Según su abogado, le provoqué un daño irreversible. Qué ironía...
Yo sólo me preocupé por ella...
Aún recuerdo cuando la vi por primera vez, estaba con los labios apretados y los puños cerrados, dispuesta a morir... Dándose por vencida y justificando su abandono, sus ojeras y su vida miserable por ser bipolar...
¿Cúantas veces habrá querido cortarse las venas?
¿Cuántas lo habrá logrado?
Esa niña llegó a mí pidiendo auxilio...
Y yo, buen ser humano, si es que se puede ser, me preocupé por ella... Sólo eso...
Tmabién creo, le di fuerza y valor.
Y fue tal el valor, que perdí su rastro.No hay marcas de su angustia, ni de sus temores...

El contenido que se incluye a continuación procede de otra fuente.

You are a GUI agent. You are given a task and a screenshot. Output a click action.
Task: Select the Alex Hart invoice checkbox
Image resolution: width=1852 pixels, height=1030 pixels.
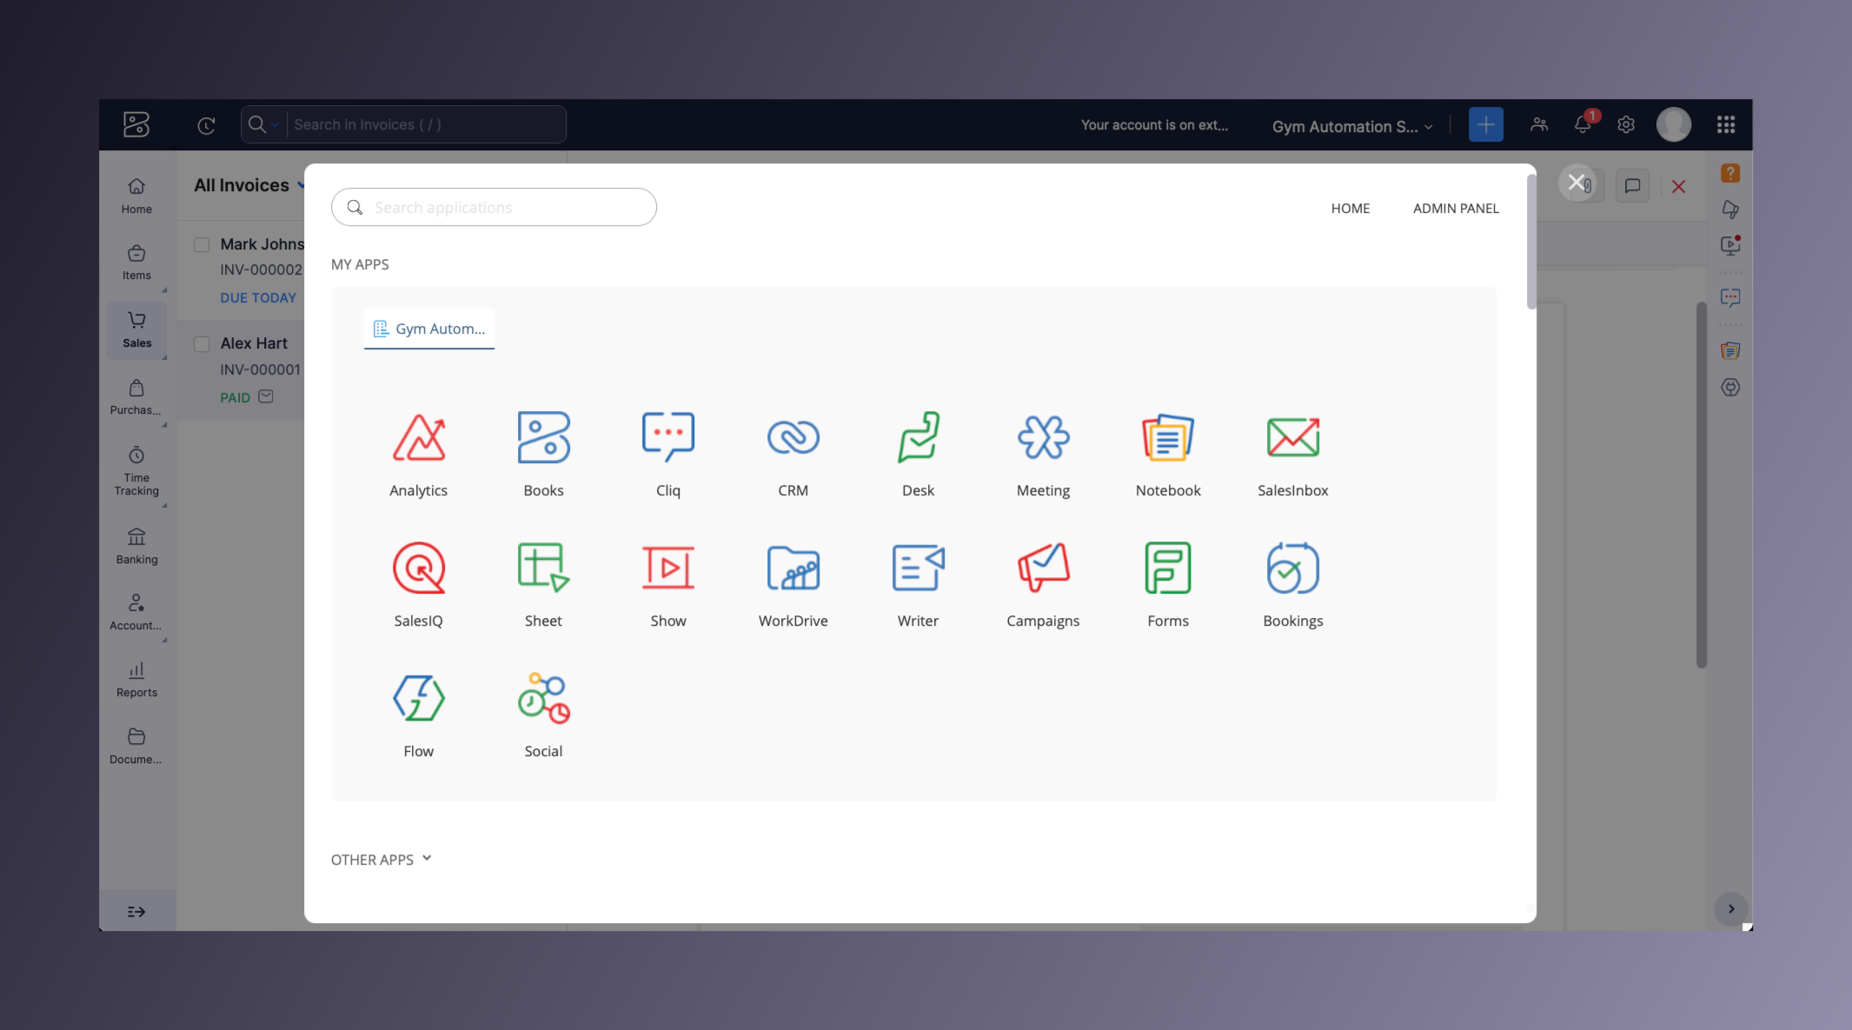[202, 344]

Hace un par de días, la vi, en la calle, acompañada... Iba muy pintada y se reía... Esa sonrisa vacía por la cual algunos no podemos dejar de sentir una infinita lástima...
De todos modos me alegré de verla, pero ella sólo agachó la mirada... Yo estaba cansado, había tenido un largo turno y sólo quería dormir... Y si no me había saludado, qué más daba... Total, una de mis reglas es enfrentar a los pacientes como son; acepetarlos, respetarlos y quererlos tal cual, por muy odiables que sean o muy insensatos que parezcan, siempre las personas tienen algo maravilloso que enseñar... y yo nunca voy a dudar en descubrirlo...
Y así era ella, siempre me había inspirado un cariño especial... por ser tan agresiva y desvalida, tan niña, tan pobre... y sobre todo, me sobrecogía por llevar el apellido Bipolar...
Tal vez esa era mi posibilidad de redimirme...
Mal que mal ella y mi hija llevaban el mismo apellido...
La única diferencia es que a ella quizás la vuelva a ver el jueves en el comparendo, y a mi hija nunca más, porque naufraga muy sola, en algún lugar del limbo...

1 comment:
Un cuento lleno de connotaciones: como Jesús (redentor crucificado), la locura, la hija muerta. Me gustó. Abrazos.